1. Single-Layer Perceptron

Single-Layer Perceptron (SLP) is one of the simplest neural network architectures. It processes an input vector through a linear combination of weights and an activation function to generate an output.

To produce an output vector, the SLP uses one perceptron for each scalar element in the output.

slp slp

  • In this image, $P_{1},\ P_{2},\ P_{3}$ are perceptrons that produce an output vector of size 3.

  • There are no interactions between these perceptrons, since they are not connected to each other.

  • Each perceptron generates one element of the output vector $y$ from the input vector $x$ using its own weight vector and bias.

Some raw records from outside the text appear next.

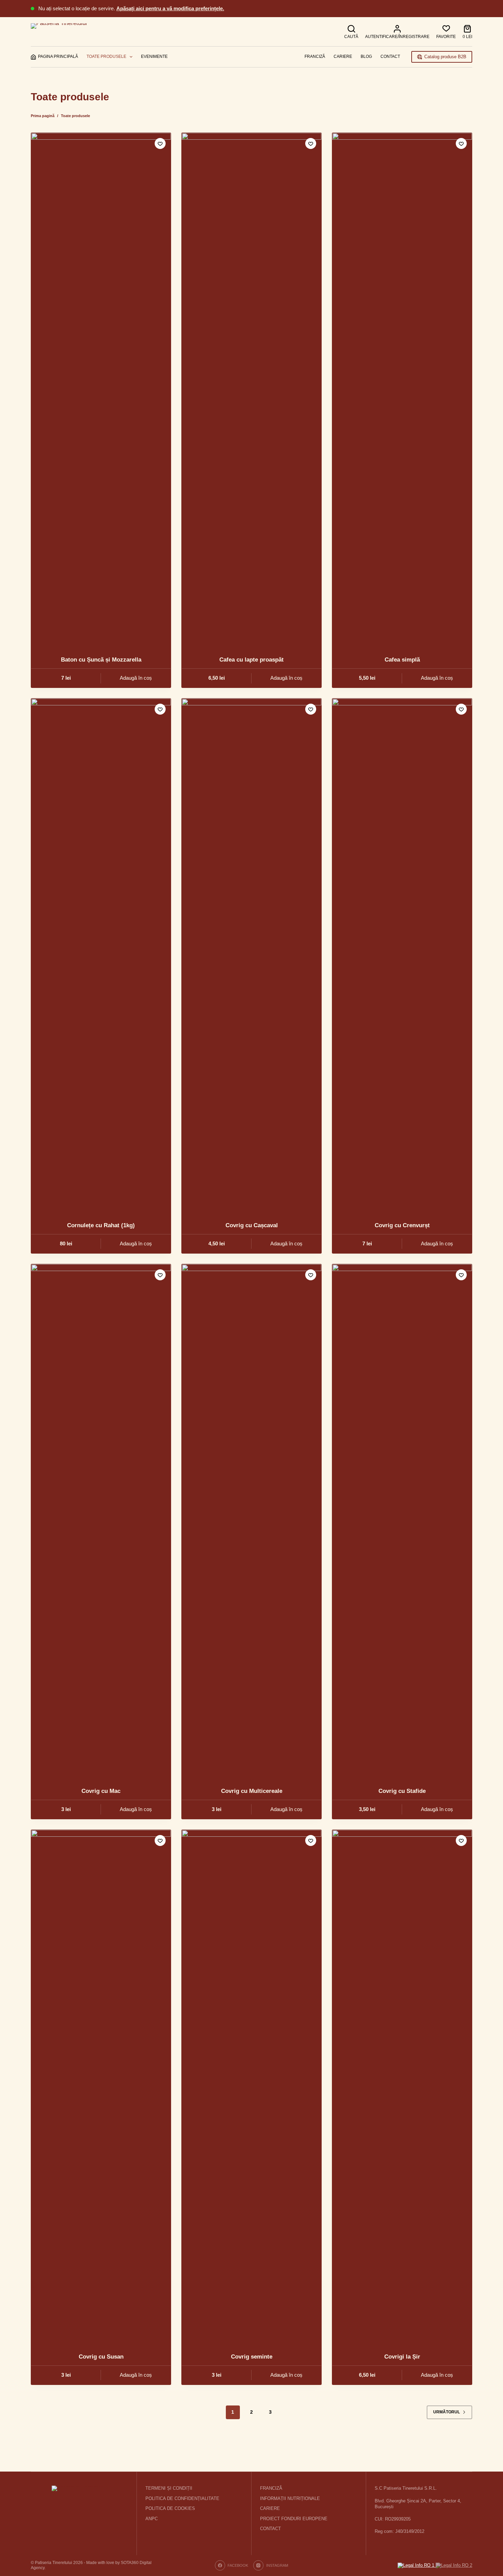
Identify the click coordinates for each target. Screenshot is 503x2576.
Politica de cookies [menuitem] (170, 2508)
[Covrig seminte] (251, 2086)
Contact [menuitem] (390, 56)
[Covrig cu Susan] (101, 2086)
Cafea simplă (402, 659)
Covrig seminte (251, 2356)
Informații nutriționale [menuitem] (290, 2498)
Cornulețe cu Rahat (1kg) (101, 1225)
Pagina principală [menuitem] (58, 56)
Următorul (446, 2412)
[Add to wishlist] (160, 143)
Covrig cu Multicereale (251, 1791)
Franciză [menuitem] (315, 56)
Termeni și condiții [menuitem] (168, 2488)
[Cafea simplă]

  • For example, the first perceptron $P_{1}$ produces the output $y_{1}$:

    • weight vector: $(w_{11},\ w_{21}, \ w_{31}, \ w_{41})$
    • bias: $b_{1}$
    • inputs: $x_{1}, \ x_{2}, \ x_{3}, \ x_{4}$
    • The output of this perceptron can be written as the linear combination of the inputs and weights plus the bias:

    $$ y_{1}=x_{1}w_{11} + x_{2}w_{21} +x_{3}w_{31} +x_{4}w_{41} + b_{1} $$

This can be generalized for the entire output vector in matrix form as:

$$ y = Wx + b $$

where $W$ is the weight matrix containing the weights for all perceptrons, $x$ is the input vector, and $b$ is the bias vector.

An activation function (such as the step function, sigmoid, or ReLU) is then applied element-wise to the output vector $y$ to introduce non-linearity and produce the final output of the perceptron layer.

Parameter: The values (weights and biases) that define the behavior of a perceptron and are updated during training.

Layer: A layer is a collection of perceptrons in a neural network.

Output layer: The final layer is called output layer.

Hidden layer: Layers that lie between the input and output layers are called hidden layers, and they process the inputs before passing results to the output layer.

Note that the Single-Layer Perceptron has limitations: it can only solve linearly separable problems and cannot model more complex functions like the XOR problem, which requires non-linear decision boundaries.